La FIFA a rejeté une demande d’observateurs indépendants pour évaluer les conditions de travail des migrants en Arabie saoudite, pays hôte du Mondial 2034, selon une enquête révélée par The Guardian. L’instance mondiale du football affirme que les mesures actuelles sont suffisantes, en délégant aux autorités saoudiennes le respect des engagements en matière de droits humains.
Cette décision suscite l’indignation d’organisations internationales. La CSI-Afrique, représentant 18 millions de travailleurs, a appelé la FIFA à renforcer les protections des travailleurs migrants, dénonçant un « bilan alarmant » des droits humains en Arabie saoudite.

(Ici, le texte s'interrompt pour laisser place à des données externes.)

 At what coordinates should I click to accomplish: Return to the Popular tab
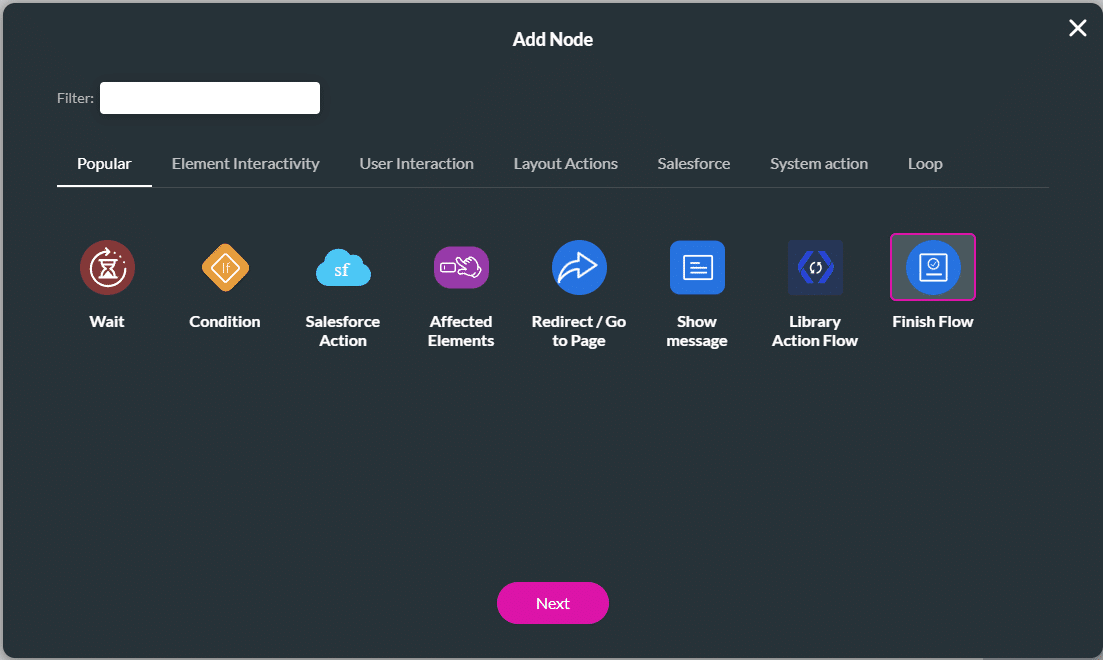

L’organisation demande que des observateurs indépendants soient autorisés à surveiller les chantiers liés au tournoi.
De nombreux rapports d’ONG ont déjà souligné les conditions précaires, voire dangereuses, auxquelles les travailleurs sont exposés dans le Golfe. Ce refus de transparence de la FIFA alimente les critiques sur sa gestion des enjeux sociaux et éthiques liés à ses compétitions. Malgré les pressions, l’organisation défend sa position, ajoutant une nouvelle controverse à l’organisation du Mondial 2034.